30 The suggested anomalies were addressed in the applicants’ written submissions in reply. Those submissions explained that there was a change in the relevant law. The short point was that the effective date for the 2000 income year tax liability is 10 January 2010, while the effective date for the 2001 income year tax liability is 8 April 2002. As a result, GIC liability for the year ended 2001 is calculated over a substantially longer period of time.
31 Mr Williams SC did not take issue orally with the explanations given by the applicants for the suggested anomalies. However, he submitted that the figures were flawed because no credit had been made for payments in respect of withholding tax. Mr Williams SC referred to the amended statement of claim in the BCI third party proceeding, and noted an allegation that BCI incurred withholding tax obligations which were paid. Mr Williams SC suggested that the liquidators should seek to recover the relevant withholding tax from the ATO.

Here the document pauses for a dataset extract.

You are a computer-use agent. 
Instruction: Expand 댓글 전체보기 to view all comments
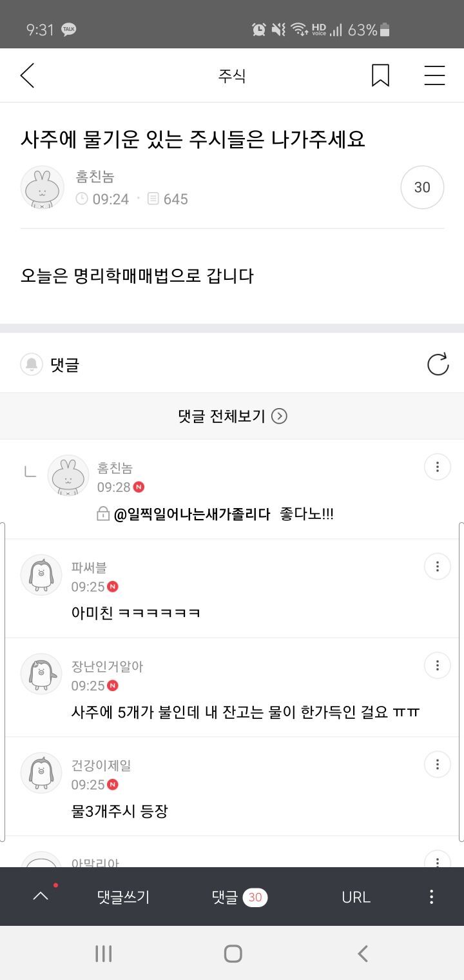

32 Mr Marshall SC submitted that there was no evidentiary basis for the Andrew Binetter parties’ submission concerning payment of withholding tax, which was raised for the first time in oral submissions. Mr Marshall SC also submitted that the allegation in the amended statement of claim in the BCI third party proceeding, that BCI had incurred withholding tax obligations, was irrelevant to the GIC calculations in the present proceeding, as any withholding tax “would have been paid, by its nature, to a foreign bank”.
Consideration
33 The BCI proof of debt is evidence of BCI’s liability for GIC. There is no evidence which casts doubt on the accuracy of the figures in the proof of debt or the authority of the signatory. I do not accept that it is fairly characterised as a mere assertion of indebtedness: it is a written statement directed to BCI’s administrators, on behalf of the DCT, and identifying multiple elements said to comprise the debt claimed.

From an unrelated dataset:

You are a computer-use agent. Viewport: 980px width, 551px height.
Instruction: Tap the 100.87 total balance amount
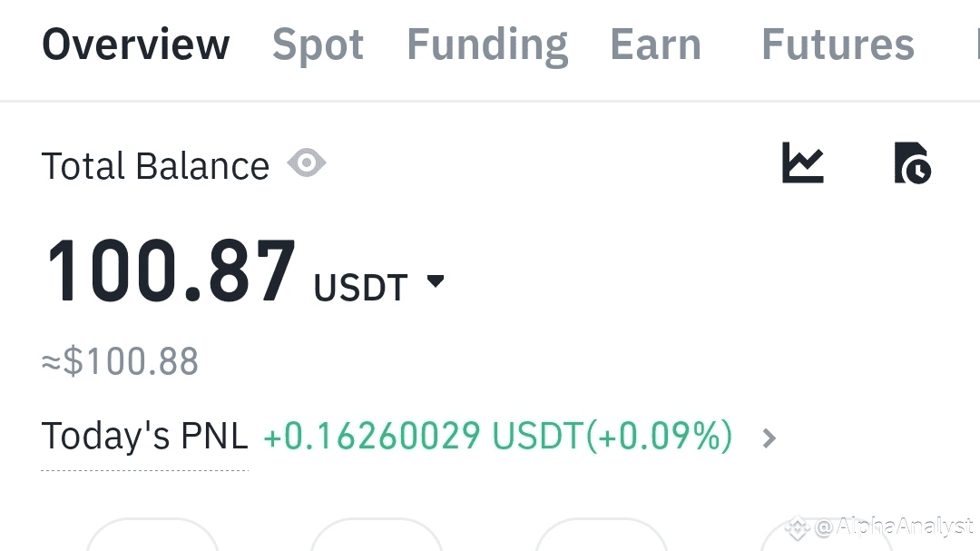171,271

34 I also do not accept that the statement in para 1 of the proof of debt does not state a true indebtedness in relation to GIC: the GIC forms part of the indebtedness for each of the headings “Division 284 Penalty”, “Failure to Lodge penalty” and “Income Tax”. I accept Mr Williams SC’s criticism of the inaptness of the language in para 3 of the proof of debt, but not that this is sufficient to cast doubt on the accuracy of the figures in the document concerning BCI’s liability for GIC.
35 The creditor’s statutory demands are evidence of the liability of each of EGL, Ligon 268 and Binqld for GIC. In the cases of EGL and Ligon 268, that evidence is supported by the admissions in the liquidator’s narrative and particularly the admissions by the Andrew Binetter parties, who can be taken to have knowledge of the relevant facts. As for the BCI proof of debt, there is no evidence which casts doubt on the accuracy of the figures in the statutory demands or the authority of Ms Kennedy, who is identified on each demand as the person who affixed the facsimile signature of the DCT to the demand.
36 For these reasons, I am satisfied that the liquidators have sufficiently proved the amounts of the applicants’ GIC liabilities as specified in the BCI proof of debt and the EGL, Ligon 268 and Binqld statutory demands.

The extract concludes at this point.